Saved entries
************

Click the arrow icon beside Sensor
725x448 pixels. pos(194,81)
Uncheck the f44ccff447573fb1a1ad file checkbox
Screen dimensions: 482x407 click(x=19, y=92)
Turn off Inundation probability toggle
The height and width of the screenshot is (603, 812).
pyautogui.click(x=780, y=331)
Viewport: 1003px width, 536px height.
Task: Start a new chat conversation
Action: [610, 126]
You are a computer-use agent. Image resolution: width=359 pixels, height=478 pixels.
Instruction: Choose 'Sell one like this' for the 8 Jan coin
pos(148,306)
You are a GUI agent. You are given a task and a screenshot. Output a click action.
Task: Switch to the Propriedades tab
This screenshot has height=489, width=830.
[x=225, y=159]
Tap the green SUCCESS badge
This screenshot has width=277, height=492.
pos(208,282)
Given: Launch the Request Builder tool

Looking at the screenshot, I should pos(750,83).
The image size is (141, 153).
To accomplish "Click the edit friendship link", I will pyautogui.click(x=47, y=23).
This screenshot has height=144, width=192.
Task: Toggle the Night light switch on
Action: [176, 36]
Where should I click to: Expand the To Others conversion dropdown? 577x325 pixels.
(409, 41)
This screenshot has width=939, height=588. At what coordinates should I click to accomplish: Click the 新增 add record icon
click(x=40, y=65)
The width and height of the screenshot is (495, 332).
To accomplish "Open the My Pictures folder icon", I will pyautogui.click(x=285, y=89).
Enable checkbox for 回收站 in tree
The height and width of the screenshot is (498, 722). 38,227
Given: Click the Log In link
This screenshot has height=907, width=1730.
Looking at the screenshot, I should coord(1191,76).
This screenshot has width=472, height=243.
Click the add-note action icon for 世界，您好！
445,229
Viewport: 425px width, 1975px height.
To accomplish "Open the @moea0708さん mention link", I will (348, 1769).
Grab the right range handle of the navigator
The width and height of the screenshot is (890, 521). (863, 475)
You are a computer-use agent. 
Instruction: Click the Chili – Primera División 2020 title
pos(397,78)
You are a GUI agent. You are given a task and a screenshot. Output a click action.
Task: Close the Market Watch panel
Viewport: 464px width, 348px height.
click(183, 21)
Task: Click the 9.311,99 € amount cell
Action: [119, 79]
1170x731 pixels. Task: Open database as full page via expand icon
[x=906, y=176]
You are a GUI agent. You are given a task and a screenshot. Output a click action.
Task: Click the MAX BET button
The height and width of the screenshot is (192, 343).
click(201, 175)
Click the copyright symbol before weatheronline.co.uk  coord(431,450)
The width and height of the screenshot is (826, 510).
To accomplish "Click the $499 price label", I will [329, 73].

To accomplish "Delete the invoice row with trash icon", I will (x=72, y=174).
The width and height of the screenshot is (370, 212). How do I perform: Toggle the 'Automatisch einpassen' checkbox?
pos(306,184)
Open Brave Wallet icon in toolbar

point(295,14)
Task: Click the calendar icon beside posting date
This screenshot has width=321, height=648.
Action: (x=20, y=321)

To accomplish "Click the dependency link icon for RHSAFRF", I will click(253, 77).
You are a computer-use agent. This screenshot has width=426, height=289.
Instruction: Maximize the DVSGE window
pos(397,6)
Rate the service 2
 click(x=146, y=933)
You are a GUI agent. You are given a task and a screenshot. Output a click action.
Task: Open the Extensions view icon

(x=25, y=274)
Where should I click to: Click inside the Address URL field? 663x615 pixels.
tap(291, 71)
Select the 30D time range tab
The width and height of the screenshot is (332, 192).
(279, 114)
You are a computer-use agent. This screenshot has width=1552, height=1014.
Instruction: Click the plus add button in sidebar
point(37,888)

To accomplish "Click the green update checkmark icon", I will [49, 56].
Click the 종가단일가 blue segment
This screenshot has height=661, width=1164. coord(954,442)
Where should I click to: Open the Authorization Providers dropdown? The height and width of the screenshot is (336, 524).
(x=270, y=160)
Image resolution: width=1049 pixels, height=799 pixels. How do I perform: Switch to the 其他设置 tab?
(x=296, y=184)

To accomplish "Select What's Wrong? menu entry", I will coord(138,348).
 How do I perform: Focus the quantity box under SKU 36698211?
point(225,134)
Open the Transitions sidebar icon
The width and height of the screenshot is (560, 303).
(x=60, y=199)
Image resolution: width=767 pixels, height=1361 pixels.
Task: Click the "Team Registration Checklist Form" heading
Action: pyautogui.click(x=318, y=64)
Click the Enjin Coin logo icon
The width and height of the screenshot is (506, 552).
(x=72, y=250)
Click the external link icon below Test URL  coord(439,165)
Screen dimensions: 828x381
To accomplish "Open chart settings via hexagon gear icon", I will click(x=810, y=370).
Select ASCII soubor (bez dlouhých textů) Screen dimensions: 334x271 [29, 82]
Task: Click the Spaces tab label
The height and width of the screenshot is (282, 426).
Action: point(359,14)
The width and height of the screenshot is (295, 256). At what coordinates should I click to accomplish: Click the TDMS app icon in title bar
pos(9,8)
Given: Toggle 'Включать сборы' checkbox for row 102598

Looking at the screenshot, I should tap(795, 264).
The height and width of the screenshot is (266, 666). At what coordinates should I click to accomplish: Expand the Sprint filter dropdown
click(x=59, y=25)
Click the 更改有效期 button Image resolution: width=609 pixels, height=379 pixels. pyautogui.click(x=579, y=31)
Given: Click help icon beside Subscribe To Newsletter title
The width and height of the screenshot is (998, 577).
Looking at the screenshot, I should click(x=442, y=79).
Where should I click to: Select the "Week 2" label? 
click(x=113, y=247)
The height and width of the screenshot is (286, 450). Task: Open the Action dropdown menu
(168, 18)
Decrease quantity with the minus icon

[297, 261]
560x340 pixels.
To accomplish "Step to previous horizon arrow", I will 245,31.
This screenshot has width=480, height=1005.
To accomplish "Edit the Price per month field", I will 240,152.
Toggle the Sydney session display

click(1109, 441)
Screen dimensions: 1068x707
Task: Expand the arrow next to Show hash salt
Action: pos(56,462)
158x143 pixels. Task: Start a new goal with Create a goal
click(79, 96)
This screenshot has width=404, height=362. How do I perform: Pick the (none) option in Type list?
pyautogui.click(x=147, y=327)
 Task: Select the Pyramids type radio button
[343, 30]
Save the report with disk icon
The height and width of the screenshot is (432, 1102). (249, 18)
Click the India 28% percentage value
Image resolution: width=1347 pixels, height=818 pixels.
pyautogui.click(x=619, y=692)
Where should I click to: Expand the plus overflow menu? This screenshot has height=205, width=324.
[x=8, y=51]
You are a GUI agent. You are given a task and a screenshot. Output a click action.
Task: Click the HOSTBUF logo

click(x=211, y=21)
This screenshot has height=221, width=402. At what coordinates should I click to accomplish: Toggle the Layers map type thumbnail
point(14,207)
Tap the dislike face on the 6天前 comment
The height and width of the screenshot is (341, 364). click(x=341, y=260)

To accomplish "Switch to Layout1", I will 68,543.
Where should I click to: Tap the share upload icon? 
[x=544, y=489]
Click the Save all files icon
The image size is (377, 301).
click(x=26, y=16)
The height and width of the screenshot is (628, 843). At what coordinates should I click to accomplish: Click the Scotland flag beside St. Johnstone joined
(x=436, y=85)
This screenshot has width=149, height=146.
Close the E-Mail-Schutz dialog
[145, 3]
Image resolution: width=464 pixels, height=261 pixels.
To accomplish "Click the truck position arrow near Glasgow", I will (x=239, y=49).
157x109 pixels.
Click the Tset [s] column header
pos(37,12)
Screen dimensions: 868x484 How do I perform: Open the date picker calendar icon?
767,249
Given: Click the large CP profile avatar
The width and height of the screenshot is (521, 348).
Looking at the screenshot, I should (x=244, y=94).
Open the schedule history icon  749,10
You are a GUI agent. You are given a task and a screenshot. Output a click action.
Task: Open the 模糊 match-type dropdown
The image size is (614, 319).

************

Please reproduce, exactly as they appear above, the lines from the line containing "Screen dimensions: 828x381" up to and including the line containing "Task: Click the Spaces tab label".

Screen dimensions: 828x381
To accomplish "Open chart settings via hexagon gear icon", I will click(x=810, y=370).
Select ASCII soubor (bez dlouhých textů) Screen dimensions: 334x271 [29, 82]
Task: Click the Spaces tab label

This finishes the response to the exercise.